3. Payback period and discounted payback period


The Payback Period is the length of time it takes for the project’s cash flows to equal its investment. Decision Rule: Undertake the project if the payback is less than a preset amount of time.

To calculate Payback Period: determine when the Project’s cumulative cash flow becomes positive.

The payback answers to the question how long will it take for the project to generate enough cash to pay for the initial investment?

For example: An investment has the following cash flows

-100 + 20+ 30+ 40+ 20+30+30+10 The payback would be 3.5 years.

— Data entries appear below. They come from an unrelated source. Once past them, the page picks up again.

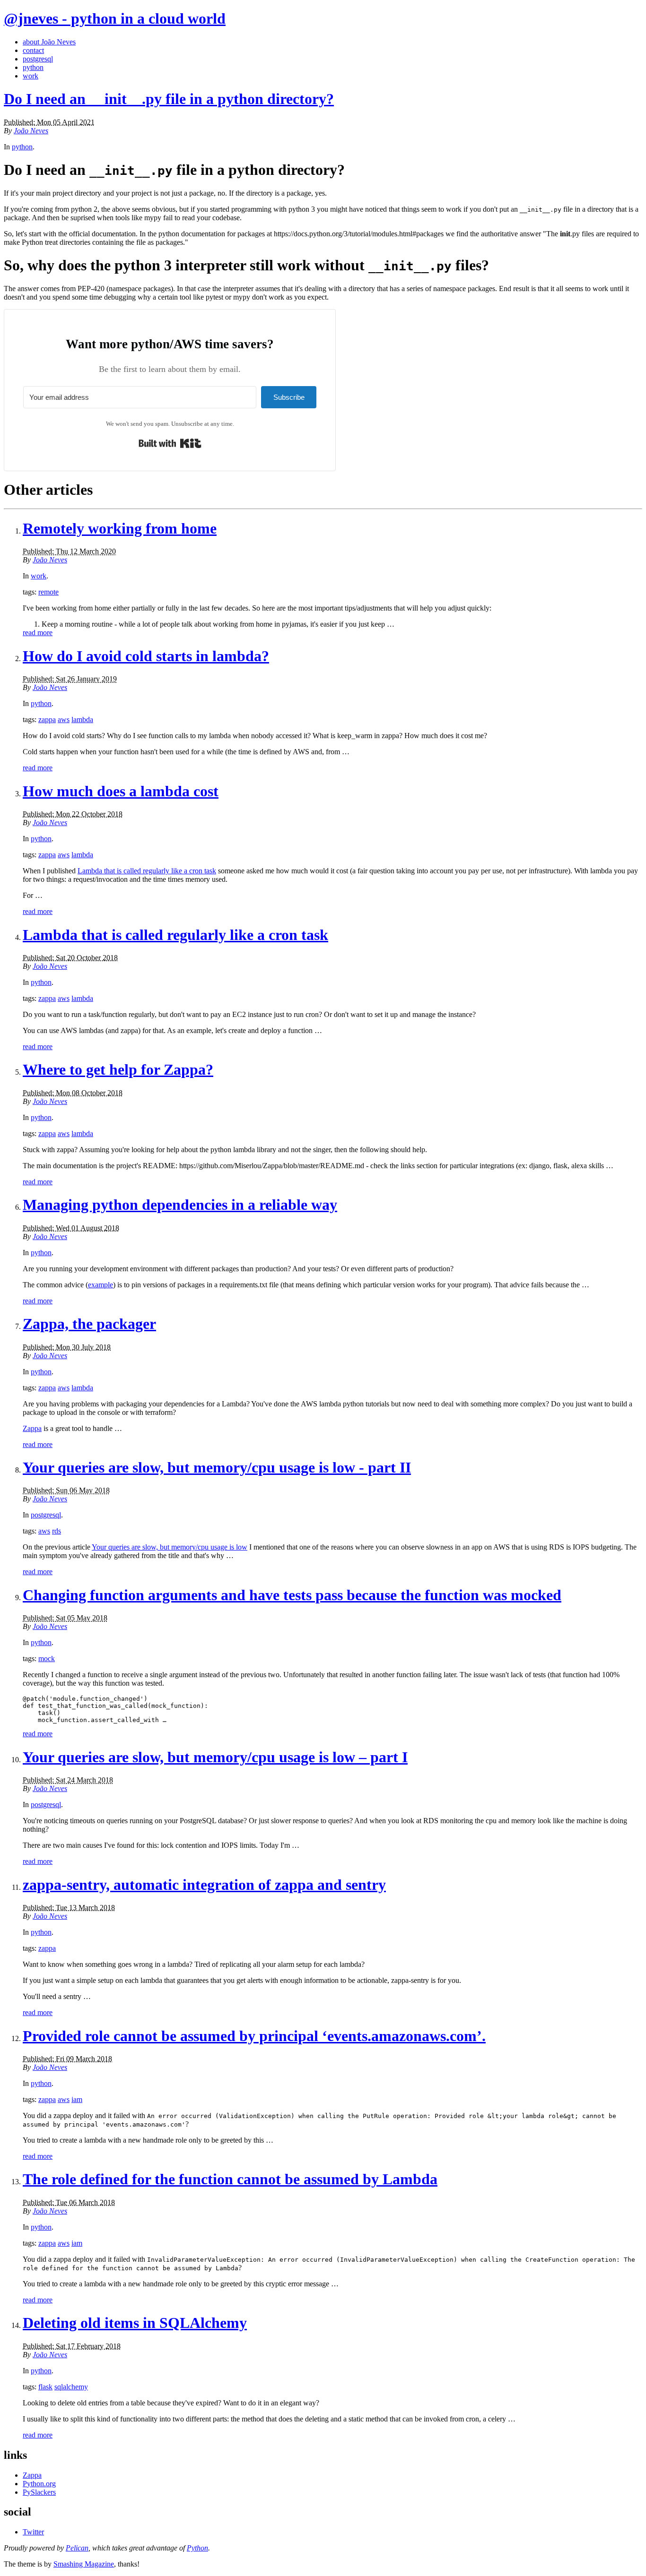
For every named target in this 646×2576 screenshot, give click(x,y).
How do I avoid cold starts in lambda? (146, 655)
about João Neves (49, 42)
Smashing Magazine (83, 2564)
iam (76, 2099)
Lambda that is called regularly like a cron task (147, 871)
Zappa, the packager (89, 1323)
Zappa (32, 1428)
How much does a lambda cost (120, 791)
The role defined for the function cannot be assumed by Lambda (230, 2179)
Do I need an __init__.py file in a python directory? (169, 98)
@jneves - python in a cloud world (115, 18)
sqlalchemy (71, 2387)
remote (48, 592)
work (30, 76)
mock (46, 1658)
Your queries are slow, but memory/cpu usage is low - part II (217, 1467)
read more (37, 633)
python (33, 67)
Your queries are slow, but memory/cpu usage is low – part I (215, 1757)
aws (64, 719)
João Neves (31, 131)
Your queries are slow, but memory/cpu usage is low (169, 1547)
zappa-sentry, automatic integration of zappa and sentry (204, 1884)
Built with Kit (170, 443)
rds (56, 1531)
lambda (82, 719)
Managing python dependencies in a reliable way (180, 1204)
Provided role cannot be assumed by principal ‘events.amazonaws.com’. (254, 2035)
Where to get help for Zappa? (118, 1069)
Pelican (77, 2548)
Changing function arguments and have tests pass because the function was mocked (292, 1594)
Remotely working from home (120, 528)
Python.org (39, 2484)
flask (45, 2387)
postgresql (38, 59)
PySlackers (39, 2492)
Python (197, 2548)
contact (33, 50)
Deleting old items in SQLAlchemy (135, 2322)
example (100, 1285)
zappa (47, 719)
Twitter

If we have only one project is this 3.5 years good? Companies uses this payback Period comparing them with pre-set thresholds (cutoffs). If threshold for similar projects is Payback in 5 years, what would be decision? Accept the project.

Drawbacks of payback period

    · Benchmarks are subjective.
·  It does not consider time value of money.
    ·  It does not consider required rate of return (hurdle rate).
    ·  It does not consider all of the project’s cash flows over its life.

The discounted Payback period

The Discounted Payback Period is the length of time it takes for the Project’s discounted cash flows to equal its investment. Decision Rule: Undertake the Project if the discounted payback is less than a preset amount of time.

The discounted payback period fixes up some problems of the payback period like consider time value of money and the required rate of return. However both require an arbitrary cutoff value and ignore cash flows after the Payback period.